The lockdown reveals us to ourselves in unexpected ways.
The ninevoices are used to getting together every fortnight. We thought: lockdown isn’t going to stop us. So we first tried Skype (four voices, five faces, and most of the conversation consisting of “How do I turn the picture on?”). Then we tried Zoom (eight faces, nine voices, thanks to some stalwart mobile-phone patching by Anita). We’ll try Zoom again, if only because nine faces lends itself beautifully to a 3 x 3 grid, and no-one suddenly decamps to a corner and goes mute.

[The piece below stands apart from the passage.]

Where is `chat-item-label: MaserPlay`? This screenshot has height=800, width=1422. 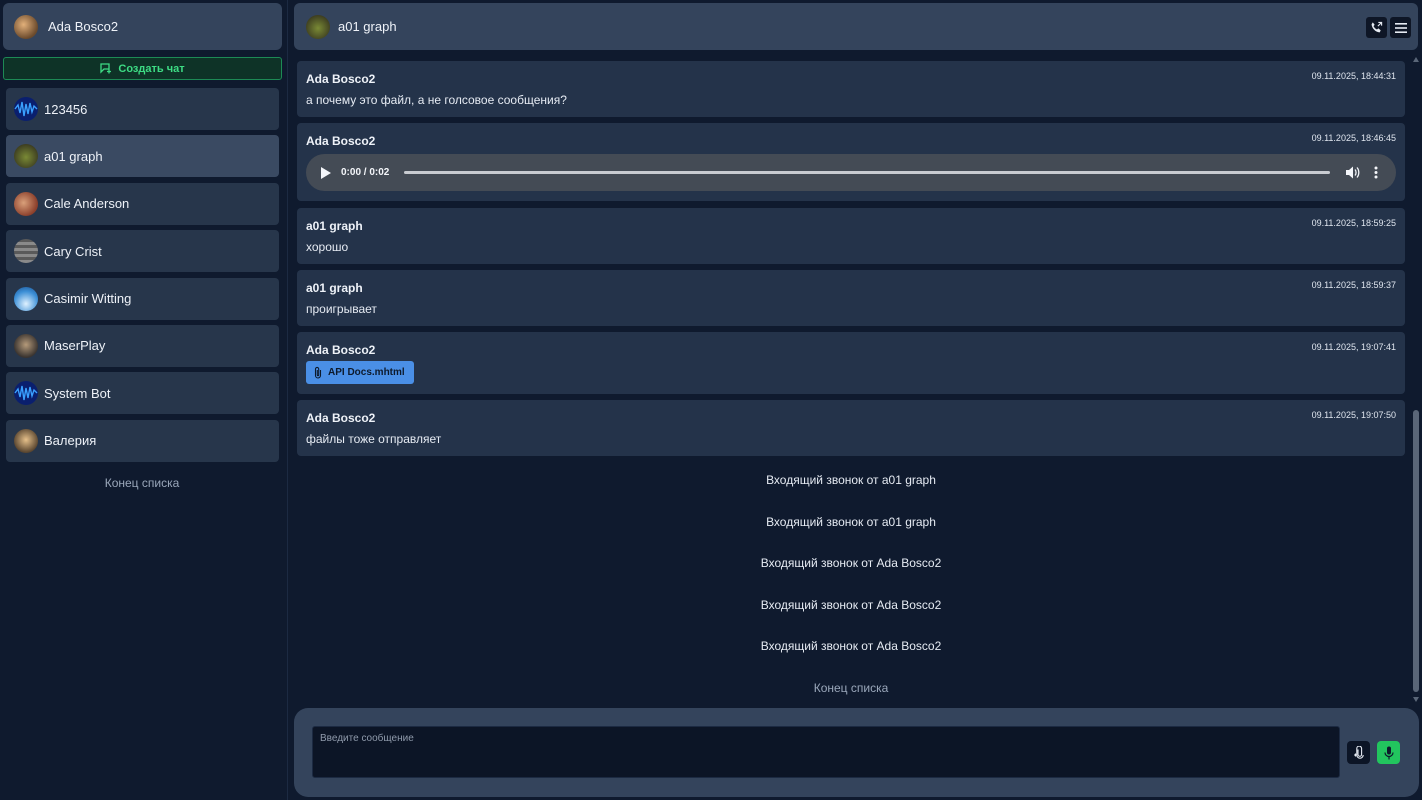
chat-item-label: MaserPlay is located at coordinates (75, 346).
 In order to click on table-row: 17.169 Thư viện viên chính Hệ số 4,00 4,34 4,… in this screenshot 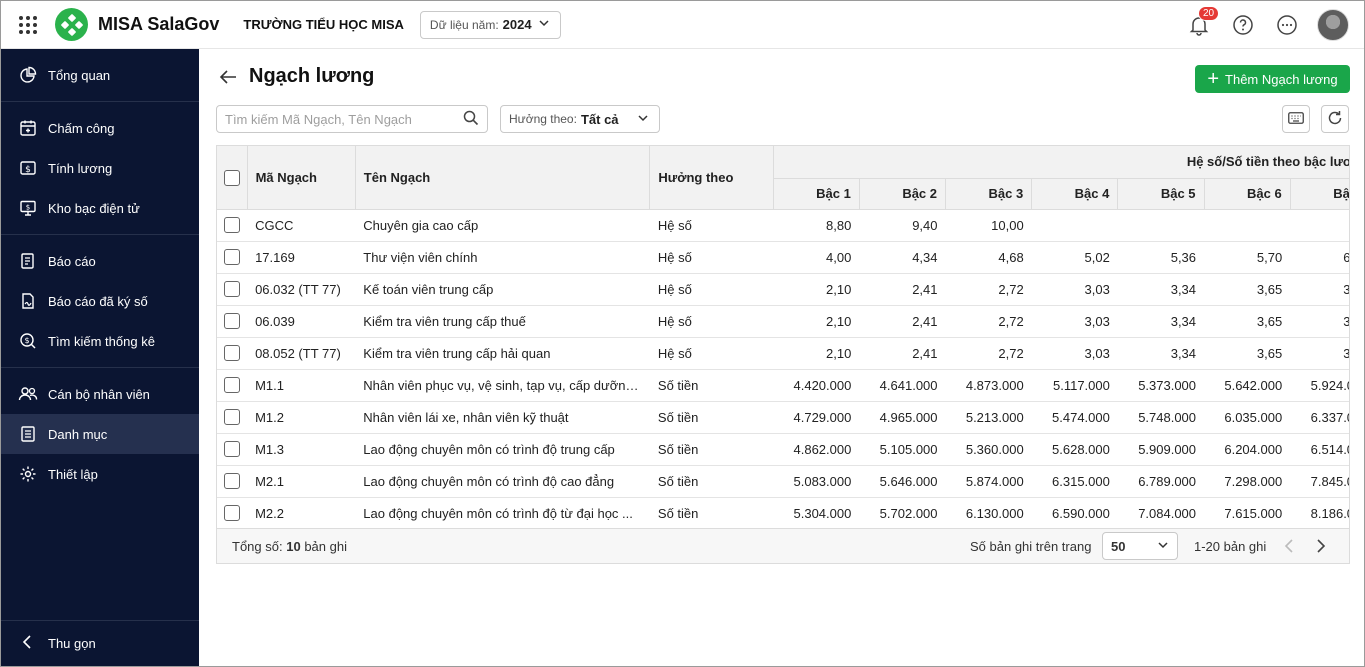, I will do `click(783, 258)`.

Like everyone in the world who’s trying to keep in touch through Skype and Zoom and Facetime and Whatsapp video and Google Hangouts and lots of other clever apps, we’re discovering that it’s not just our voices and faces we’re presenting to the world. It’s what’s in the background – our homes. Admit it – you look at all those video phone-ins from journalists and presenters, and what you’re really thinking is: “I like your lamps” or “Gosh, you’re very traditional” or “Do you really have bookcases in your basement?”.

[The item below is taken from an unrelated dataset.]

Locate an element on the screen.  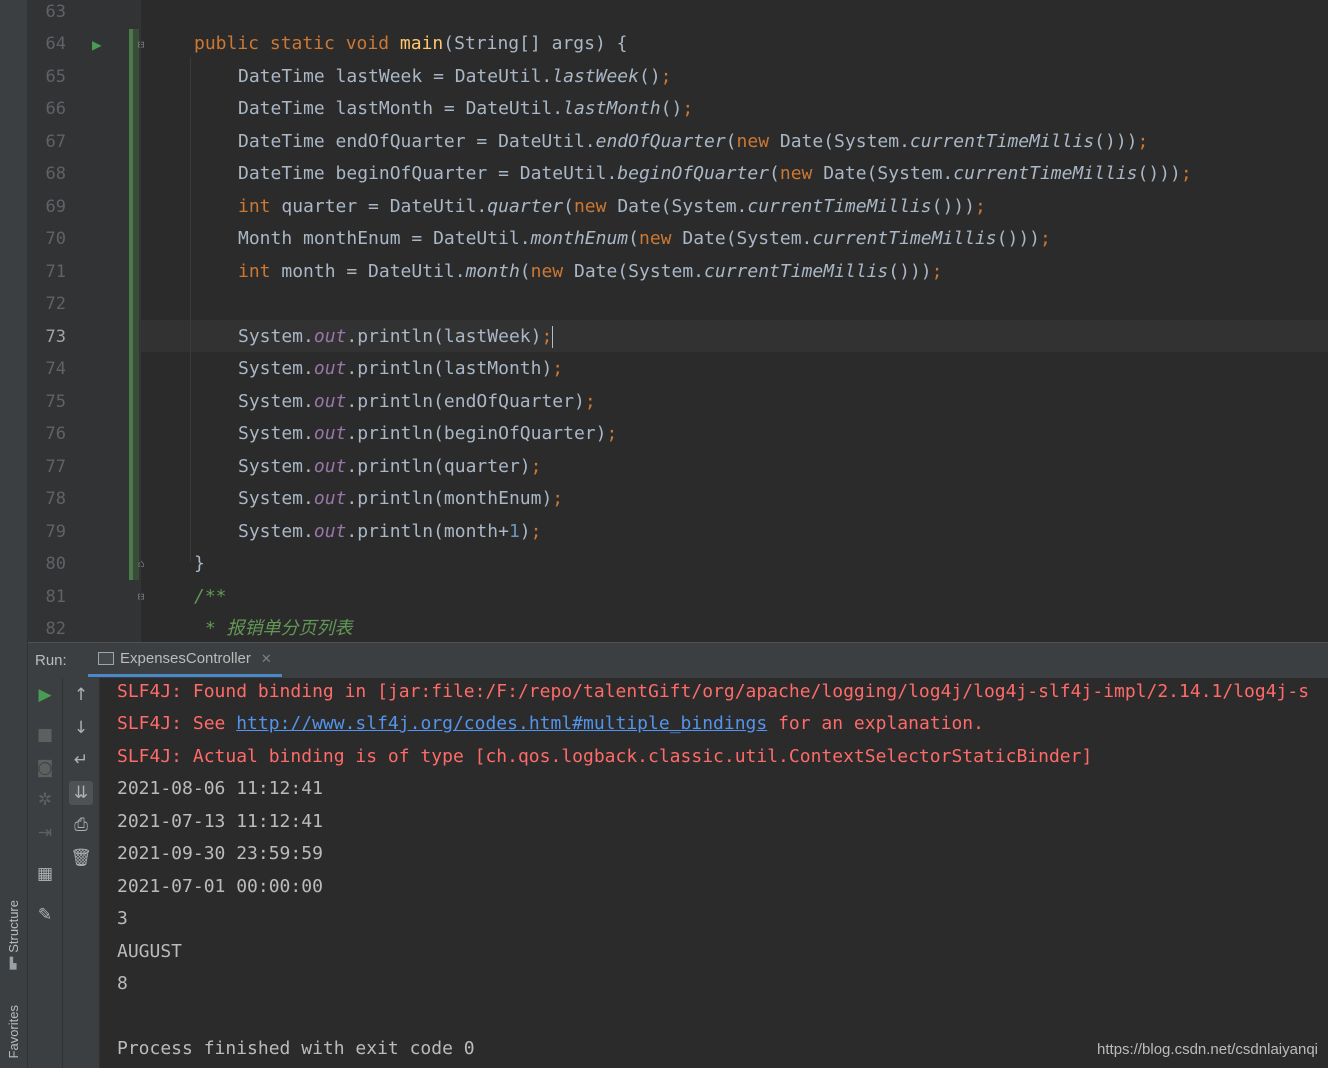
structure-tab: Structure ▙ is located at coordinates (13, 935).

So I think we’ve all learned to pick our spots. We position the laptop in the corner of a tidy room, or in front of the serious books, or angled towards the good curtains, or certainly away from the carnage of unwashed dishes in the kitchen. We position the webcam at eye level or above, we face a window. We brush our hair carefully to disguise how we’re turning into Boris Johnson. We’re learning to edit our lives to show ourselves to the world to best advantage.
Late night host Seth Meyers in his Covidic attic studio. Well jel.

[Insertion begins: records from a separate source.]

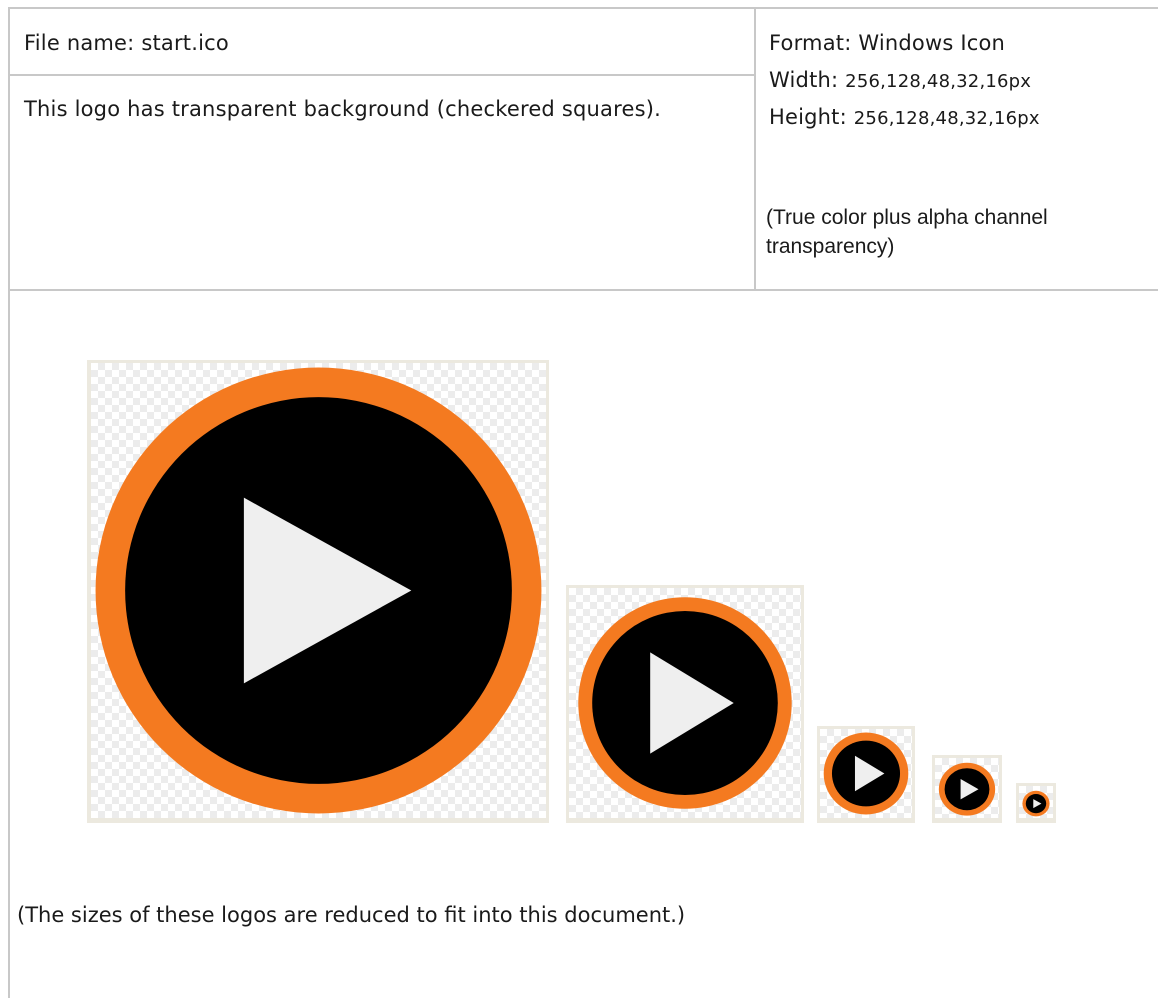 This screenshot has width=1158, height=998. Describe the element at coordinates (126, 43) in the screenshot. I see `file-name-label: File name: start.ico` at that location.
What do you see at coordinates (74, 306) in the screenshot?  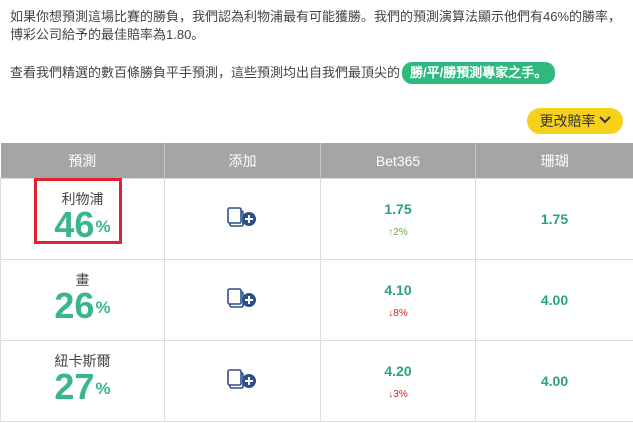 I see `percent-value: 26` at bounding box center [74, 306].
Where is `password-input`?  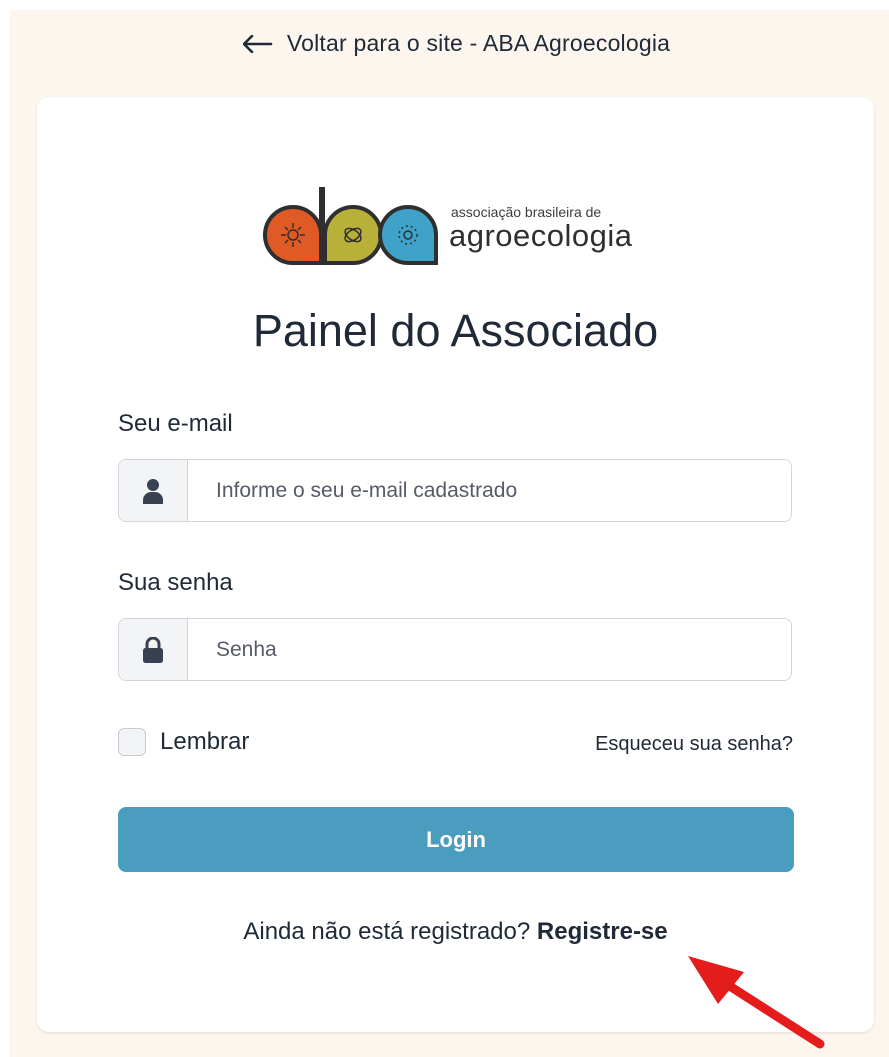
password-input is located at coordinates (490, 650).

Which makes me think: as writers, do we do the same? In our writing, do we show our unmade beds and the curtain sagging from the runners? Do we reveal that we don’t mind dirty plates hanging round on a table for a week or two? Or do we arrange the books on the shelf so that the Philip Roths hide the George RR Martins? Is our writing a place where we present ourselves as a slightly different person?
I do know that when a friend emailed that she planned to Facetime me in ten minutes, I hastily took off a jumper decorated with food stains, and rushed out to the garden to take the call, having first worked out which bit of foliage would look prettiest behind me. After the call I went straight back indoors. It was the worst kind of self-instagramming, but was somehow necessary to disguise the fact that the only way I could have had tidiness in shot behind me was to Facetime her while sitting on the loo.
How do YOU roll? What’s behind you in the Zoom frame? What does your writing carefully edit out?